Gli altri si mettono in cerchio intorno a noi e incitano alla lite. Mi rendo conto che non sento più le grida di Lara che tenta di aiutare Gina, forse quella codarda è fuggita. Prima di riuscire a terminare con Gina sento delle braccia avvolgermi ai fianchi e sollevarmi da terra, mentre io scalcio in aria cercando di riprendere la lite. Gina prova ad alzarsi da terra con la faccia più rossa del drappo di un torero e i suoi capelli biondi sempre lucidi come sulla copertina di una maledetta rivista sembrano aver affrontato un branco di gatti furiosi. Sorrido davanti a questa immagine, ma il mio sorriso non dura molto.
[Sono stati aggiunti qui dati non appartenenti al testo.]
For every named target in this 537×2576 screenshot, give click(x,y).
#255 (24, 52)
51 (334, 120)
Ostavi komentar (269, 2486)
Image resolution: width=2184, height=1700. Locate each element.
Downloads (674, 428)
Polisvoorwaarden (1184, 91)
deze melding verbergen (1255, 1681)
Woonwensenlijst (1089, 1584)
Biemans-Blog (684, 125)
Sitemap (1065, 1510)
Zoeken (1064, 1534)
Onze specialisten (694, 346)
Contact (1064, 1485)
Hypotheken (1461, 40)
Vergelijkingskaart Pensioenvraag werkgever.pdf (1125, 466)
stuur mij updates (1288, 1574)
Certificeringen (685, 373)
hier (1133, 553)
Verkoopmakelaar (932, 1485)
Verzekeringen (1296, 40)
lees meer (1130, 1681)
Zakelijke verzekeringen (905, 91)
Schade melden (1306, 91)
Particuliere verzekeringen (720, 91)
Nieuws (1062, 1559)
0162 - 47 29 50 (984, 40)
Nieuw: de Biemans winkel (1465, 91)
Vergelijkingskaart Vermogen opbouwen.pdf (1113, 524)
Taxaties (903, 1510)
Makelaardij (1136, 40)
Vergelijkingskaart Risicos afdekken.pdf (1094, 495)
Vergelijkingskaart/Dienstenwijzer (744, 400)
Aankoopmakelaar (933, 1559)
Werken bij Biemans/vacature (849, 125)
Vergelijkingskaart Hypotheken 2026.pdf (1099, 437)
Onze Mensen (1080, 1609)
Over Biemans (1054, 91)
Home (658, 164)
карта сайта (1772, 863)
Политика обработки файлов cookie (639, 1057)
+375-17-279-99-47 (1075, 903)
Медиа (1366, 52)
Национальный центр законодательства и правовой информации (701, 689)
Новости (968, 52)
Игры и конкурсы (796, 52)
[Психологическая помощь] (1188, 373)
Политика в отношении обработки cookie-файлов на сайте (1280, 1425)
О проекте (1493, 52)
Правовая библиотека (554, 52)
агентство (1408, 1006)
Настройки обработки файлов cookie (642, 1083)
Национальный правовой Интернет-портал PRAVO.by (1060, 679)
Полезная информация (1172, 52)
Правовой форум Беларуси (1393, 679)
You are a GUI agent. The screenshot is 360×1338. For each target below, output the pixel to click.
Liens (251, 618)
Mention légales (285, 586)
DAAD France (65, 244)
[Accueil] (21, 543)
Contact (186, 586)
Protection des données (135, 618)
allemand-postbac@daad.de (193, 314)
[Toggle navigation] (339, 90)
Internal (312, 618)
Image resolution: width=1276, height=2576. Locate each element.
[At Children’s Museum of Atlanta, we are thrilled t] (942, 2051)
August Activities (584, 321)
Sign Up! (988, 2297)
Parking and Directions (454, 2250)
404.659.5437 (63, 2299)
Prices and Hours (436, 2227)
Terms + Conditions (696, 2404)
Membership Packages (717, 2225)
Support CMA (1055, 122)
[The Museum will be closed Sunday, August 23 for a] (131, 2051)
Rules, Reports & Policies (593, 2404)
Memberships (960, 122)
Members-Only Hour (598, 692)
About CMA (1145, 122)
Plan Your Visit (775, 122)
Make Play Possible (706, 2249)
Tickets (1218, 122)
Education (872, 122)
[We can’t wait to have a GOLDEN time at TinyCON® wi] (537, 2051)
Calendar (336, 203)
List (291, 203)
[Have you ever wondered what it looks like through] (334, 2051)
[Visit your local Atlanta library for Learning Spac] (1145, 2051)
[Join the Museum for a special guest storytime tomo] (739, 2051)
Sento le braccia di Jake cedere e appoggio i miei piedi a terra.

«Che cosa sta succedendo qui?» borbotta il preside come una sentenza e allora comprendo cosa ho fatto.

«Questa selvaggia si è buttata su di me!» grida Gina indicandomi.

«Proprio così signor preside, io ne sono testimone» la appoggia Lara.

«Avete dimenticato di dire perché. Avete cominciato voi» faccio notare difendendomi.

«Tutte e tre nel mio ufficio, adesso!» ordina il preside «Gli altri tornino al loro pranzo.»

Sento la mano di Jake stringere leggermente la mia, dandomi il suo appoggio. Lo ringrazio con gli occhi prima di allontanarmi lungo il corridoio. Vedo la faccia angosciata di Meryl e quella sorpresa di Bryan. Tutti gli altri sono divertiti per lo spettacolo. Non tutti i giorni una ragazza come me colpisce una ragazza così popolare e tanto meno davanti a tutti.

«Non posso crederci, Jocelyn!» grida papà appena saliamo in auto. Il preside lo ha chiamato. «Non avrei mai pensato di venire qui e trovare mia figlia in punizione per aver picchiato una delle sue compagne.»

«Non mi pento» affermo convinta.

«Cosa?! Dovrai scusarti con quella ragazza, qualunque cosa ti abbia detto non merita di essere picchiata, per Dio, a cosa stavi pensando?» dice furioso e non riesco più a trattenere le lacrime.

In presidenza mi ero rifiutata di scusarmi, per cui ero ufficialmente in punizione. Anche se, ancora una volta, il preside ha avuto pietà di me, la povera ragazza orfana.

«Forse quello che ha detto su di me non meritava uno pugno, ma non permetterò mai a nessuno di parlare male di mia madre» mio padre si zittisce per un attimo e vedo il suo volto rilassarsi solo un po’ senza sapere come ribattere alle mie parole.

«Andiamo a casa.»

Dopo la predica di mio padre durante la cena, faccio una doccia calda e prendo il mio quaderno giallo, scrivo fino a cadere addormentata. Negli anni scrivere è diventata la mia passione ed è l’unica cosa che mi distrae qualunque sia il momento della realtà che sto vivendo.

Jake: “Hai un buon destro ”, è un messaggio.

Non avevo più avuto sue notizie da quando avevo lasciato la mensa. C’erano delle chiamate perse, ma non avevo richiamato nessuno.

Il mio cellulare vibra di nuovo.

Jake: “Mi dispiace molto che tu sia in punizione.”

Io: “Come lo sai?” rispondo.

Jake: “Oh, scusa … Hai ricevuto un premio?” mi prende in giro.

Io: “Infatti. Il premio per la peggiore figlia del mondo. Sì, sono in punizione fino a data da destinarsi.”

Jake: “Gli passerà.”

Io: “Inoltre a scuola sono in punizione per una settimana perché è la prima volta. Mi sono salvata dalla sospensione perché suppongo che il preside ha avuto compassione di me.”